%-------------------------------------------------------------------------------
% UF Sparse Matrix Collection, Tim Davis
% http://www.cise.ufl.edu/research/sparse/matrices/Watson/chem_master1
% name: Watson/chem_master1
% [chemical master eqn, aij*h = prob of i->j transition in time h (Markov model)]
% id: 1854
% date: 2007
% author: L. Watson and J. Zhang
% ed: T. Davis
% fields: name title A id date author ed kind b notes
% kind: 2D/3D problem
%-------------------------------------------------------------------------------
% notes:
% The ODE system \frac{dp}{dt}=Qp is what we call a chemical master equation (a 
% Kolmogorov's backward/forward equation). Q is a sparse asymmetric matrix,     
% whose off-diagonal entries are non-negative and row sum to zero. On each row, 
% q_{ij}h gives the probability the system makes a transition from current state
% i to some other state j, in small time interval h. By "state", we mean a      
% possible combination of number of molecules in each chemical species. Now, h  
% is small enough so that only one reaction happens.  In this way q_{ij} is     
% nonzero only if there exists a chemical reaction that connects state i and j, 
% i.e. j=i+s_k, s_k's are constant state vectors that correspond to every       
% reaction.  Say we have M reactions, then there are at most M+1 nonzero        
% entries on each row of Q.  On the other hand, the number of possible          
% combination of molecules is huge, which means the dimension of Q is huge.     

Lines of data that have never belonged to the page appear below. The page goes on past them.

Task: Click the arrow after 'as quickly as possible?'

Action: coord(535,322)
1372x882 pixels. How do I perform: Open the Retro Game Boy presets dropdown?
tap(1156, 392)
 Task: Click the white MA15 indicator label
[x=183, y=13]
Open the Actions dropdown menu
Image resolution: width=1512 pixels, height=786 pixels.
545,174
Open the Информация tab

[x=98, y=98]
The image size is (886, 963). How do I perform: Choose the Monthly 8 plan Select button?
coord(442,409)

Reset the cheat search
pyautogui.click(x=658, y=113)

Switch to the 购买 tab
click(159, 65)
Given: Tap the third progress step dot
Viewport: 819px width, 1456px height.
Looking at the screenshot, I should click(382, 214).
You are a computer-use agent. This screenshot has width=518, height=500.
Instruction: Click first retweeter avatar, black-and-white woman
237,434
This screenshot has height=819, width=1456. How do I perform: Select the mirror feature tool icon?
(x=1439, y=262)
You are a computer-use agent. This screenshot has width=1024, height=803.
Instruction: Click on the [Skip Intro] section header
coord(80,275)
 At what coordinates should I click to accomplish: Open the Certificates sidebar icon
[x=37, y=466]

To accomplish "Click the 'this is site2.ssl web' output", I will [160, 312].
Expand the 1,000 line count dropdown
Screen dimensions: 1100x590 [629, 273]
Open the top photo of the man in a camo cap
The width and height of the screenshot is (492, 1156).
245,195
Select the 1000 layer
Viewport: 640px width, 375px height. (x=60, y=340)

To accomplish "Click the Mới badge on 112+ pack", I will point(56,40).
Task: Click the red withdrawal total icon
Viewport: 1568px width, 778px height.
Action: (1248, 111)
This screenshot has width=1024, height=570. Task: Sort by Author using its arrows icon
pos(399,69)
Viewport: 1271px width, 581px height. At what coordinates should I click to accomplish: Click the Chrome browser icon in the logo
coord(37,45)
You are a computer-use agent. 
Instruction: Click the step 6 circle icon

% The linear system we want to solve is (I - Q/lambda)x=b, and we have          
% to solve it several times. (Here lambda is a constant).  Problem.A is the Q   
% matrix.  This is a small test problem; the largest has dimension 10^8.        
% It has the nonzero pattern of a 201-by-201 mesh, minus 300 entries on the     
% +1 and -1 diagonal.                                                           
%-------------------------------------------------------------------------------